Maia 200 Successor to Maia 100, positioned against Nvidia. Focused on inference for data centers. Built on TSMC’s 3nm process with native FP8 and FP4 tensor cores. Specs are 216 GB HBM3 at 7 TB/s bandwidth, 272 MB on-chip SRAM. Monolithic die with six HBM3E stacks (likely SK Hynix 12-high 64 GB dies at 9200 MT/s).
Performance
Claims 3x FP4 performance vs. Amazon’s third-gen Trainium; most efficient inference system Microsoft has deployed, with 30% better performance per dollar over existing systems (including Nvidia and AMD). Deployment starting in US Central, then US West 3 (Phoenix, Arizona), and other regions. Die details: 100 billion transistors, ~727 mm² area on TSMC N3E; SRAM occupies 10-12% of the chip (6-transistor cells, above average density). Peak performance: 10 PFLOPS FP4, ~5 PFLOPS FP8; 880W TDP (20W more than Maia 100). System: Four chips per blade server; redesigned memory subsystem for narrow precision, specialized DMA engine, SRAM, and NoC for high-bandwidth data. Comparisons: 4x peak FP4 TOPS vs. Trainium 3; more FP8 TOPS than Google’s TPU v7; more memory than both, but slightly lower bandwidth than TPU v7; better scale-up bandwidth with two-tier design.

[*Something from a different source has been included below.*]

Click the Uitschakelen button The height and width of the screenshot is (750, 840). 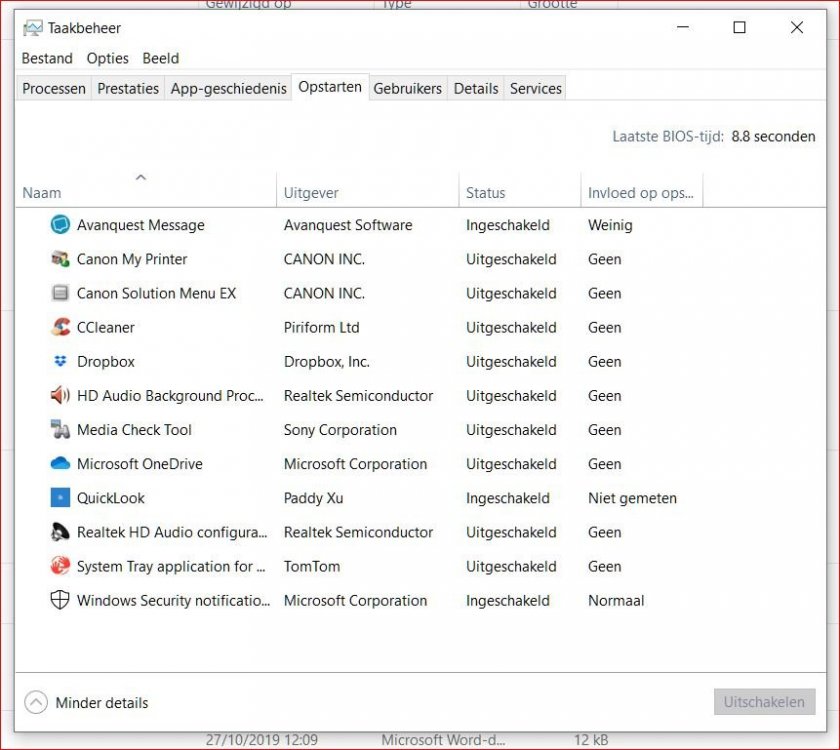[x=764, y=702]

Networking and Scale-Up Design
28 x 400 GB Ethernet ports per chip (four-chip blade); likely 7 links per chip within blade and 7 out. Uses standard Ethernet with a custom Azure protocol optimized for low-bit precision data types and reduced power. Much of the chip’s shoreline dedicated to these links.
Rack-Scale Architecture
Microsoft Rack design resembles Nvidia’s NVL72. 18 blades with 4 chips each = 72 compute chips per rack. Switches in the middle and it was co-developed with Marvell. It maybe using Teralynx 10 for switch blades. Includes Cobalt 200 blades for CPU and management. Total power is ~65 kW per rack. Liquid-cooled (880W chips). Instances offered via cloud, not full racks.

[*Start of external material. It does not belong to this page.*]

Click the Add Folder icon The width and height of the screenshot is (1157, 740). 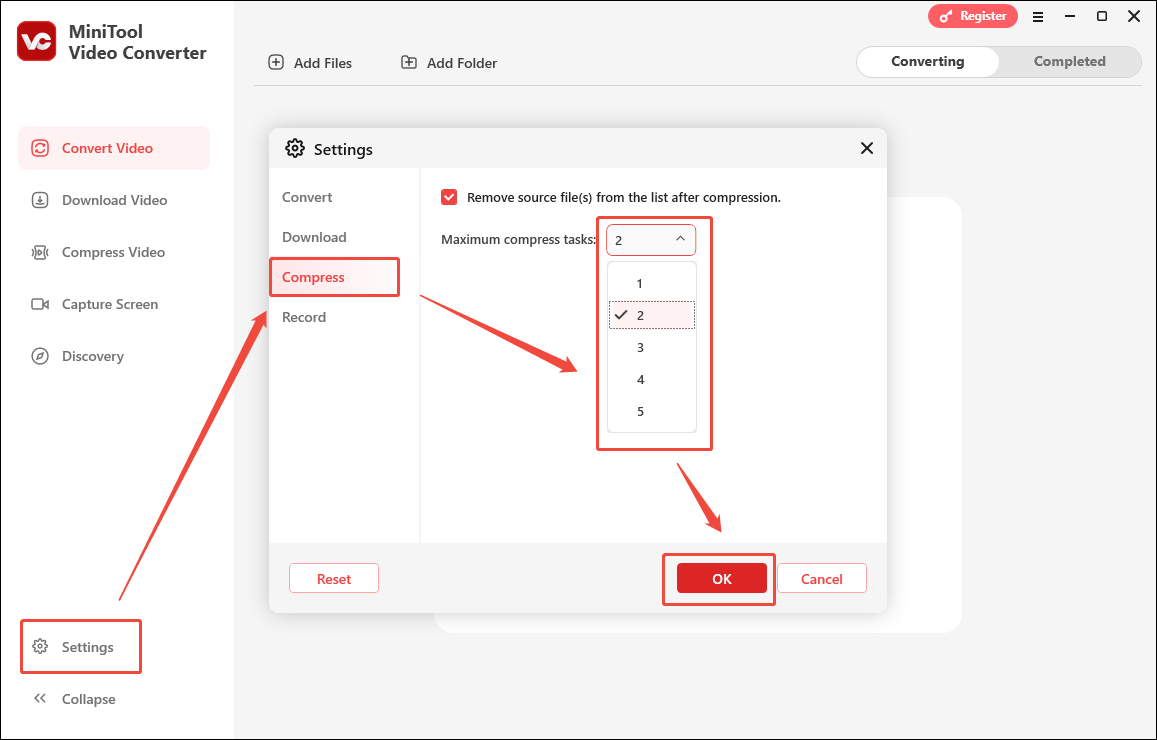pyautogui.click(x=408, y=62)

SDK with Triton compiler, PyTorch support, low-level NPL programming, simulator, and cost calculator; architecture details sparse (likely systolic array evolution of Maia 100).
Monolithic vs. Chiplet Design
Monolithic design (vs. chiplet approaches like Amazon’s latest training platform). Relies on TSMC N3P for large silicon, with binning for frequency, TOPS, and ALUs.